Last year, that region’s average electricity load grew by 13% compared with a year earlier. It is possible that the grid will register oil-and-gas impacts later in the year: Rigs themselves rarely draw on the grid, and the new wells that do likely won’t be connected to the transmission system for at least six to nine months after drilling, according to Travis Whalen, power analyst with North America power analytics at S&P Global Platts.

That makes for another exciting summer season for those generating electricity in Texas: Pair a very hot day with little wind—wind accounts for 26% of electricity generation in the market—and generators can earn up to $9,000 per megawatt-hour. Hypothetically, it would take only about 15 hours at that price level for a natural-gas combined-cycle power plant to meet its annual earnings need, notes Ryan Hardy, energy market expert at PA Consulting. By comparison, day-ahead average power prices overall were $38 per megawatt-hour in 2019.

This bodes well for companies with large exposure to the market such as Vistra Energy, VST 2.29% which owns more than 18 gigawatts of generating capacity in the market and relies on it for some 70% of adjusted earnings before interest, taxes, depreciation and amortization, as well as NRG Energy, which owns almost 12 gigawatts in the market.

Some observers are even more bullish about summer demand than ERCOT, the grid operator, despite the pandemic’s effects.

“We did see a dip in loads, but not a huge dip versus what we would have expected without the coronavirus impact,” said Manan Ahuja, manager of North America power analytics at S&P Global Platts, who thinks the operator’s forecast is too low.

There is another variable that could contribute to a tighter supply-demand situation than the one ERCOT expects: A higher-than-usual share of capacity being counted toward supply remains under construction. More than 2% had yet to come fully online as of May—more than double the share logged in the previous two years, according to Mr. Ahuja. Moreover, those projects could experience delays because of the supply-chain issues that affected developers earlier on in the pandemic, he added.

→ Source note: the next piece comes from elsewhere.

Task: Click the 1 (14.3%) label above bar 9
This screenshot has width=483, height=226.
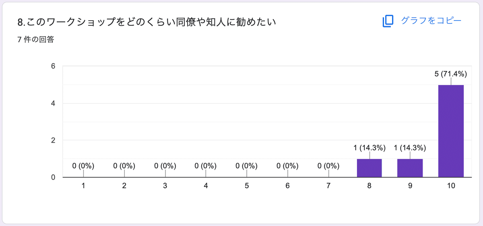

The other data point to watch is the so-called operating reserve demand curve, a market mechanism under which wholesale electricity prices automatically increase when operating reserves decline below threshold levels. This year, the grid operator has shifted that curve by a quarter of a standard deviation, which Vistra’s chief executive noted in last month’s earnings call could lead to a faster escalation of power prices during moments of electricity scarcity.

All of this adds more variability to a market that already has a lot of moving parts. Texas is the only U.S. power market that is close to letting real-time supply and demand dictate prices. Most others have built-in mechanisms that incentivize power plants just for being available. That free-market approach is the reason why Texas typically has lower reserve margins—the cushion between available electricity sources and peak demand—and consequently, why its summers can be a bonanza.

It might be hard to beat last year’s heat and profitability: It was tied for fourth as the hottest summer on record, and this year is expected to rank only within the top 20. Still, compared with their peers selling other types of energy, it should be a gusher.